His Notion of the Aristocracy

      Yeats’s first visit to Coole Park, the home of Lady Gregory, left a great impression on him. He worked on the idea of the Irish Great House and its traditions in such poems as Upon A House Shaken by the Land Agitation, The New Faces, Coole Park and Ballylee (1931), These are the Clouds and The People. Yeats had found Coole Park to be a place of custom and ceremony, the very embodiment of the belief that life should be a ritual. Aristocratic order, the ideal of tragic gaiety and dignity became associated in Yeats’s mind with the Irish aristocratic house. He scoffed at the bourgeoisie society's arid bourgeoise values, and set above them images of aristocratic life. He chastised the Irish middle classes in poems like To A Shade and To A Wealthy Man. Till the end of his life, Yeats saw in the aristocrat and the peasant, the two finest types of Ireland. In The Municipal Gallery Revisited, Yeats has said that John Synge, Lady Gregory, and he himself alone in modem times had brought “Everything down to that sole test again,” namely, “Dream of the noble and the beggar man.” Of all the Irish statesman, Yeats admired Parnell the most because the latter had an air of aristocratic solitude around him. In The Second Coming, Yeats points out the things that can threaten not only the kind of aristocracy he so much liked but also all that was good:

Things fall apart; the center cannot hold;
Mere anarchy is loosed upon the world,
The blood-dimmed tide is loosed, and everywhere
The ceremony of innocence is drowned:
Tlie best lack all conviction, while the worst
Are full of passionate intensity.

Horrors of War

      The poem Nineteen Hundred and Nineteen is one of the most poetical comments on our age and on the war and horrors of our civilization. This long poem is really comprehensive and covers wide areas of experience.

...a drunken soldiery
Can leave the mother, murdered at the door,
To crawl in her own blood, and go scot-free

      Earlier in the poem Yeats says:

O what fine thought we had because we thought
That the worst rogues and rascals had died out.
Yeats laments in this poem for the destruction of the ‘many-lovely things of Ireland’:

Many ingenious lovely things are gone,
That seemed sheer miracle to the multitude

      He describes the futile violence which the English used to frighten Ireland into submission. But the picture painted by Yeats is not all black. Brutalities become common on both the warring sides. The dragon-headed mob is contrasted with the swan-like solitary soul. There is some comfort, however, in the fact that despite all this violence, the artist and the artist’s audience are still there. And though the dragon is becoming more and more powerful every day, it is possible to incorporate it in art. Yeats saw politics as a degrading influence. He felt that lofty ideas and ideals belonged to solitary souls and it was such solitary souls, like Parnell’s for instance, who could fertilize the world of politics. This is the sort of view that Yeats held about the problem of contemporary Ireland.

Contemporary Ireland

      The poems To A Shade and Easter 1916 have a lot to do with the political and artistic state of contemporary Ireland. Easter 1916 makes moving references to the people who died in the Easter uprising of 1916.

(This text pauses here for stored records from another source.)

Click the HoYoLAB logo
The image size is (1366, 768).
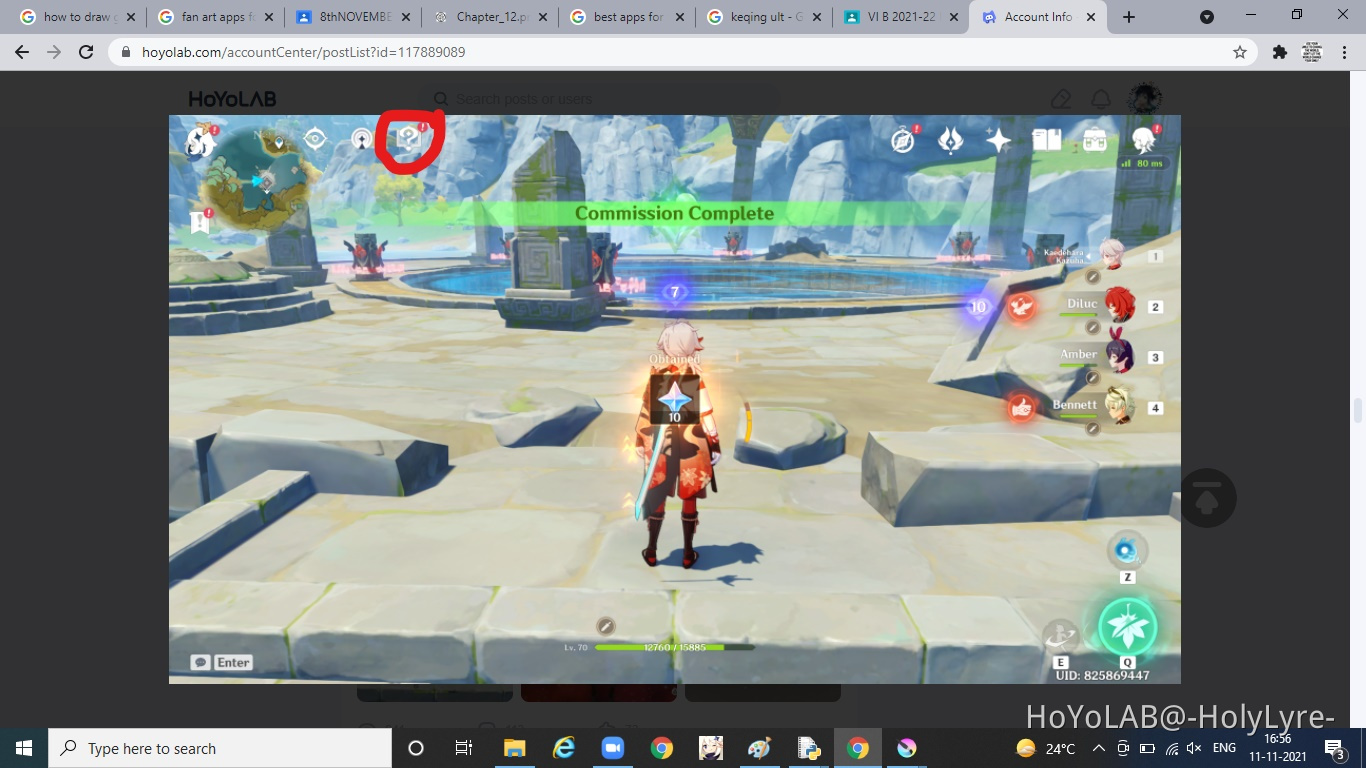232,99
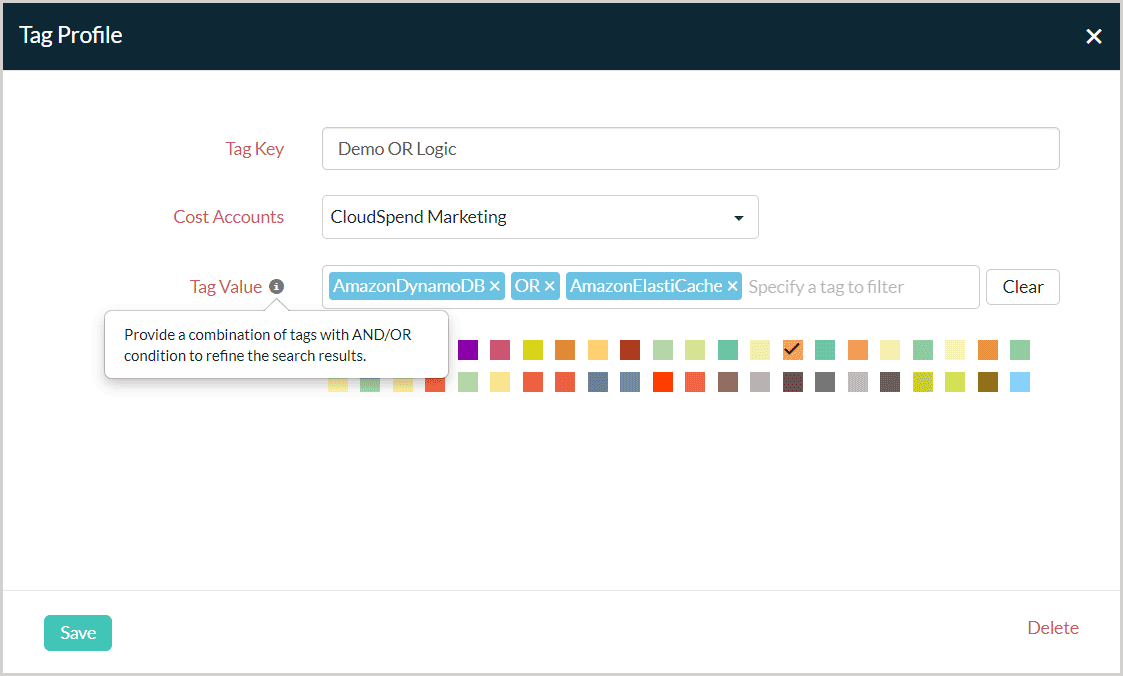The height and width of the screenshot is (676, 1123).
Task: Save the tag profile
Action: 78,633
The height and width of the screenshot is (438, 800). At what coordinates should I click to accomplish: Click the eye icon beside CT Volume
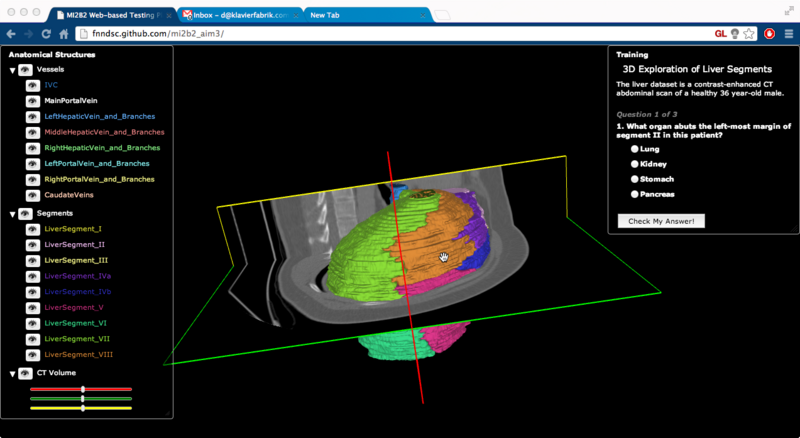(25, 373)
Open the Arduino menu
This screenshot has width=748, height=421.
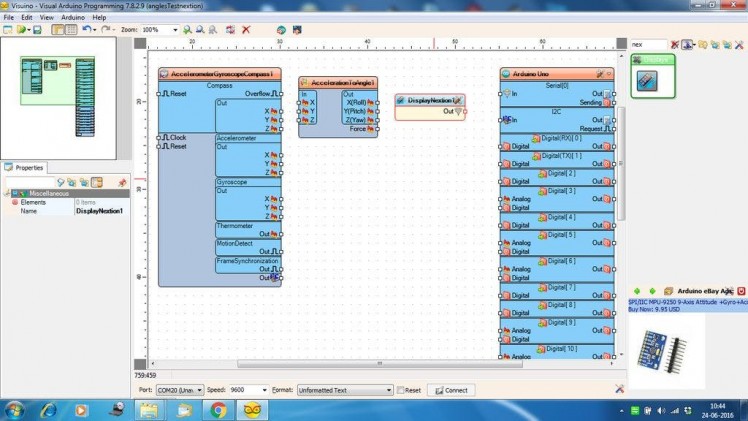pyautogui.click(x=73, y=17)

Hearts with one purpose alone
Through summer and winter seem
Enchanted to a stone
To trouble the living stream

      A little later Yeats says in the same poem:

Too long a sacrifice
Can make a stone of the heart
O when man it suffice?

      To A Shade is addressed to Parnell, the Irish leader of the 1880’s who was the hero of Yeats’s youth before the reactionaries of the Church and the business world brought him down with the despicable slanders which were the political weapons in Ireland at the time.

      Other poems which have a lot of relevance to contemporary Ireland are To A Friend Whose Work Has come to Nothing. On Those That Hated The ‘Play Boy of the Western World’ (1907) and The People poses a very important question:

‘What have I earned for all that work’, I said,
‘For all that I have done at my own charge?
The daily spite of this unmannerly town,
Where who has served the most is most defamed,
The reputation of his lifetime lost
Between the night and morning

Conclusion

      One can say that though Yeats always remained primarily a poet yet he had the kind of sensibility that thrives upon politics, theatres, business and propaganda. He was engaged in the public life of his time in the belief that action was possible and that it might be fulfilled in a poetry of action that give sufficient energy and power. The main strength of Yeats’s poetry lies in his sense of continuity of power in feeling, action and voice and that make him one of the most powerful poetic spokesman of his age.

UNIVERSITY QUESTION

Comment upon Yeats’s ideas about the problems of the contemporary world.